負債総額が前年を上回るのは4年ぶり。負債100億円以上が3件、10億円以上が114件発生し、負債を押し上げた。25年12月に破産したドローンネット(東京)関連で、資金の管理や調達を担っていた福島建設資材(福島)が負債332億9000万円で破産開始の決定を受けている。
6月単月では、倒産件数は前年同月比20.4%増の1021件で、負債総額は同25.9%増の1331億5000万円となった。6月に1000件を超えたのは、東日本大震災の発生した11年の1165件以来、15年ぶりになる。業種別倒産では、プラスチック製品製造業が同266.6%増と大幅に増加している。
物価高が経営の足かせに
1~6月の企業倒産は増加傾向を強めている。円安の定着で物価高騰が続くほか、人件費上昇や中東情勢の影響で小・零細企業の息切れが目立ち始めたとする。
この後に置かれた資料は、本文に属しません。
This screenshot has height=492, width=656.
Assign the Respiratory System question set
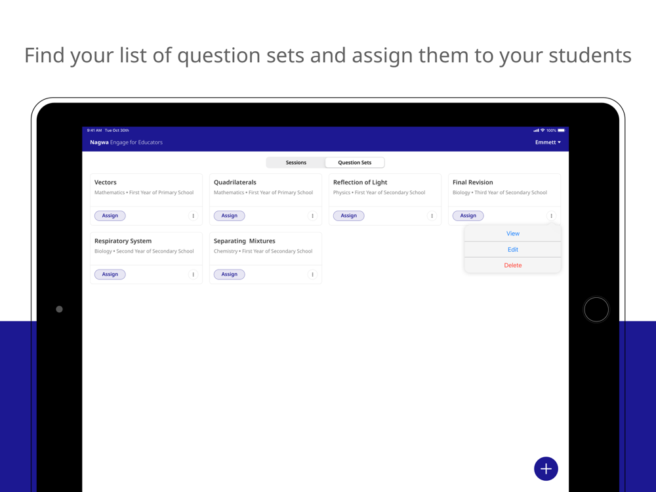click(110, 274)
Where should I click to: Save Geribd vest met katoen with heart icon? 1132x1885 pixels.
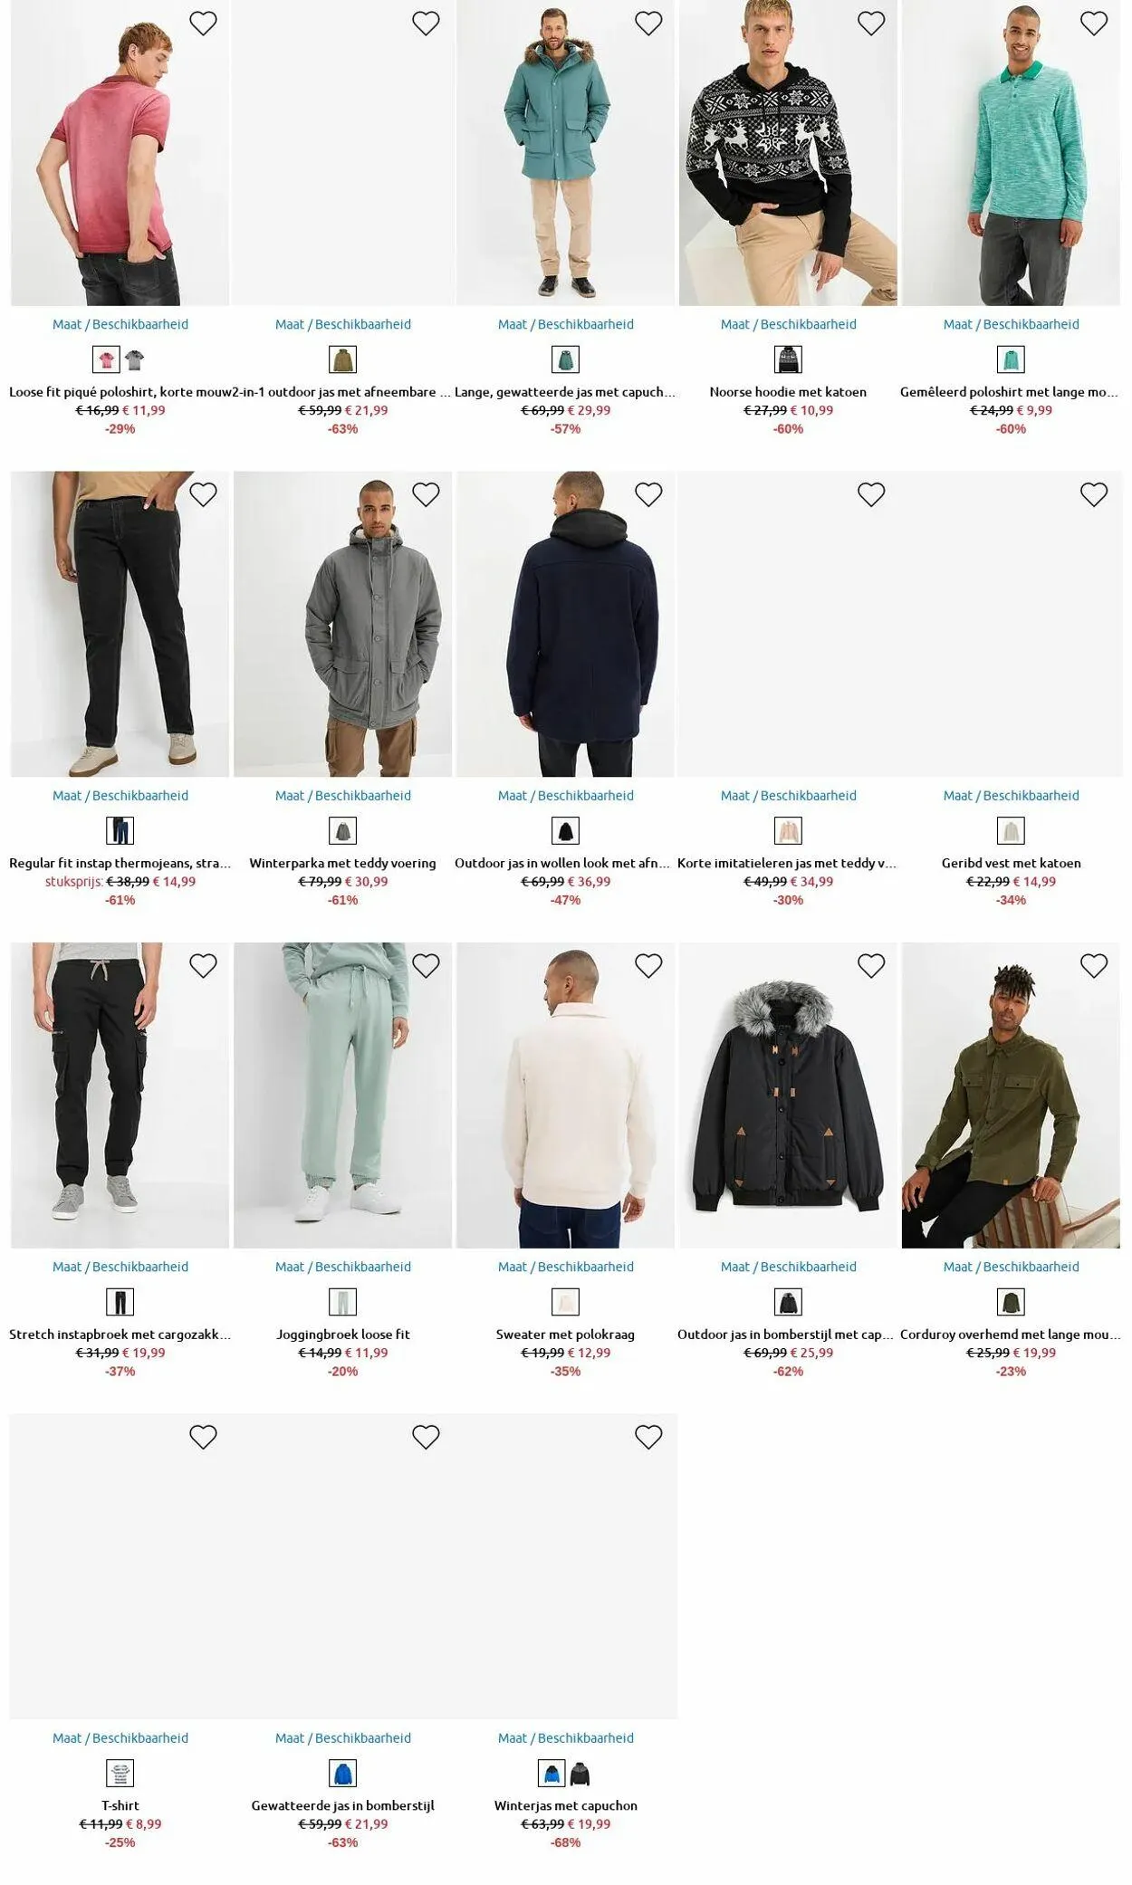[1094, 494]
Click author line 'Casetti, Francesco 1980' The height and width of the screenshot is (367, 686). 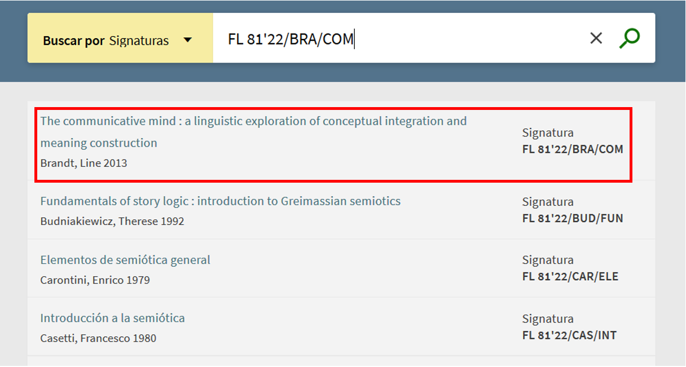click(98, 338)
人手不足に起因する倒産は「人件費高騰」が120件と前年同期から140.0%増と大幅に増えている。物価高などで収益確保が厳しい中小企業にとって、賃上げの影響が経営の根幹を揺らし始めているという。中東情勢が不透明な中、物価高によるコストアップが継続しており、東京商工リサーチは「事業再生の可能性が低い企業を中心に秋口以降、企業倒産は増勢ピッチが強まる可能性がある」と指摘している。